Das alles unter dem zu veröffentlichen Motto: Ihr habt mir mein Eigentum nicht gegönnt, ich gönne es Euch auch in Zukunft nicht. Und ich befreie Euch für alle Zukunft davor, nochmals Hand an fremdes Eigentum zu legen.
Nichts könnte mich vor diesem finalen Triumph über den Neid und die Raffgier zurückhalten.
Ich stimme Ihnen beiden zu.

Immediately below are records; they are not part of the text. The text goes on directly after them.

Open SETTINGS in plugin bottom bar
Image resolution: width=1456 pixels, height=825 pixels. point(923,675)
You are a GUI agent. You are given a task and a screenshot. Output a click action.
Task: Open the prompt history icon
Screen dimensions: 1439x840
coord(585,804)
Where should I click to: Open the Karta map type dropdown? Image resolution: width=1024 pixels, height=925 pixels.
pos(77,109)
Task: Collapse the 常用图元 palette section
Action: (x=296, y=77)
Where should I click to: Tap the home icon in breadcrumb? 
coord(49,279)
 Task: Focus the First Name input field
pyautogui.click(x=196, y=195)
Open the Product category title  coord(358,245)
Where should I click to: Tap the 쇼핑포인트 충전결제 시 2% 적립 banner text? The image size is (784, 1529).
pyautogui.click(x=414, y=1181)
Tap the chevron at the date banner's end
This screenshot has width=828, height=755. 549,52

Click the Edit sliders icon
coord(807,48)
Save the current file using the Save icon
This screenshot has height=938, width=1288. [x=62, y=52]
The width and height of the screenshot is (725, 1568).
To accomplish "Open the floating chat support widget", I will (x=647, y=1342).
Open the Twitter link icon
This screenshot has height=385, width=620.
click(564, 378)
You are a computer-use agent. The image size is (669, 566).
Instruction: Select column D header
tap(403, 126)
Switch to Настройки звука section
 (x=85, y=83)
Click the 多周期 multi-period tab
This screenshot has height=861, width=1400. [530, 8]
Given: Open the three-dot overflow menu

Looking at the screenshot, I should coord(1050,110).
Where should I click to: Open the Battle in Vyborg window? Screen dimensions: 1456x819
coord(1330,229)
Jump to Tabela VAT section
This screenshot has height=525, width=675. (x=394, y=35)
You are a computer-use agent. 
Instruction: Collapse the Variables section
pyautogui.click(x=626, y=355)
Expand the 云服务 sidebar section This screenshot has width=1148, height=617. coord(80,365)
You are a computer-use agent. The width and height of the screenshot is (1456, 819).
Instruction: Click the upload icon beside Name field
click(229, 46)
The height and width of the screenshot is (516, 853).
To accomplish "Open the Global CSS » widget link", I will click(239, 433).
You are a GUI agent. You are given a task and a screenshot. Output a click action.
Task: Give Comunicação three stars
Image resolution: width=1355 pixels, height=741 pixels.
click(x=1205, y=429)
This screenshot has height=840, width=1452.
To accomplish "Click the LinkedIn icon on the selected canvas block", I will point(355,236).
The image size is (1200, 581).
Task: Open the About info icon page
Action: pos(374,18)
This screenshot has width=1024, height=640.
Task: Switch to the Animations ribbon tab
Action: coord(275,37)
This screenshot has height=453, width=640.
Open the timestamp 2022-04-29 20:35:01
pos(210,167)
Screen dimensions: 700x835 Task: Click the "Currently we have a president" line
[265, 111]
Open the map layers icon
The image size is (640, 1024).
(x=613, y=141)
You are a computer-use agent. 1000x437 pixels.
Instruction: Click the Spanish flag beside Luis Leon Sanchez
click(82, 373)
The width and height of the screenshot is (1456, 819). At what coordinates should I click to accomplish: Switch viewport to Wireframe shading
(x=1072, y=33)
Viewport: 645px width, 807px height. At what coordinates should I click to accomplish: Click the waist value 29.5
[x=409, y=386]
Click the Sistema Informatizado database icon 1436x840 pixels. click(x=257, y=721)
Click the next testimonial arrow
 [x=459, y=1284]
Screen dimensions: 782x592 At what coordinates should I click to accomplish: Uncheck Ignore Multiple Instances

Wirklich wo kämen wir hin, wenn der Staat nicht einfach noch mehr klauen könnte. Den Vorschlag von quer finde ich einfach nur genial Das wäre die Atlas Shrugged Lösung. Keine Schulden hinterlassen ;-)
AntwortenLöschenDie Entartung gilt heute offenbar nicht mehr in der Kunst, die Entarteten laufen wohl herum und zeigen mal dem normalen wo der Bartl den Most holt.
Und noch was:
AntwortenLöschenDer nette Redakteur der NZZ sollte sich mal den Art. 26 seiner Bundesverfassung zu Gemüte führen.
Möglicherweise bekommt er große runde Augen und röchelt: "Isses möglich???"
Wie sich die Ereignisse gleichen: In der DDR war es üblich, Privatsammler auf ganz ähnliche Weise zu "schlachten". Erst wurde die Sammlung beschlagnahmt und auf einen grotesk überhöhten Wert "hochgeschätzt". Dann wurde gegen den Sammler ein Strafverfahren wegen langjähriger Hinterziehung von Vermögensteuern eingeleitet. Die geschätzten rückständigen Steuern erreichten zusammen mit Zuschlägen und Geldstrafe zufällig den Betrag, auf den die Sammlung zuvor geschätzt worden war. Also wurden die gesamten Kunstwerke unter Anrechnung auf die angebliche Forderung des Fiskus einfach einbehalten. Der Sammler mußte also "nur" noch eine Freiheitsstrafe verbüßen. Von dieser wurde er von der BRD für harte Devisen in den Westen freigekauft. Das brachte der DDR zuletzt weitere 90.000 DM ein. Bis auf den Freikauf gleichen sich die Dinge aufs Haar. Als Jurist, der einmal an den Rechtsstaat geglaubt hat, möchte man sich Grund und Boden schämen.
AntwortenLöschen@quer
AntwortenLöschenBeim "netten" Redakteur des besprochenen NZZ-Artikels handelt es sich um eine Dame: Stephanie Lahrtz, München (im Artikel vermerkt). Soll sie nun wirklich die Schweizerische Bundesverfassung studieren? Die ganze Affäre ist doch wohl eher eine Angelegenheit der deutschen Gesetzgebung.
thysus
Also schön, "Anonym", dann ist es also eine Frau. Und auch die kann lesen. Es ist davon auszugehen, daß hier eine Schweizerin in einer Schweizer Zeitung schreibt. Schweizer haben (oder sollten haben) laut Verfassung ein etwas anderes Verständnis von Eigentum und seinem Schutz.
AntwortenLöschenDemzufolge sollte der Tenor eines solchen Artikels aus Schweizer Sicht eher die Verwunderung über Handhabung von Eigentumsrechten in D zum Ausdruck bringen, statt etwa umgekehrt.
Als Schweizer habe ich genau daran Anstoß genommen. Aber auch die CH kennt in ihren Reihen sozialistisch inspirierte Leute, denen die eigene Verfaßtheit zugunsten Unrechtshandlungen Dritter wurst ist.
Ich verweise hier mal "wieder" auf PPQ
AntwortenLöschenhttp://www.politplatschquatsch.com/2013/11/rechtsstaat-tritt-ruckwirkend-auer-kraft.html
Ist es nicht interessant was Abgeordnete alles "fordern" können?
Gestern gab es wohl in der Jauch-engrube des Staatsfunks eine Labershow zu dem Thema. Ich habe mir allerdings nicht zugetraut, das anzusehen, da allein schon der Name Michael Naumann bei mir Brechreiz im Pornoquadrat auslöst. Das Spiegel-Gesülze zur Sendung bestätigt meine Befürchtungen, gut gemacht, Fonsi. Allein schon beim Begriff "Raubkunst", der so inflationär wie absichtlich falsch verwendet wird, rollen sich mir die Fußnägel auf. "Raubkunst" sind die Bilder zur Zeit, bzw. dann, wenn sie nicht an Gurlitt zurück gegeben werden.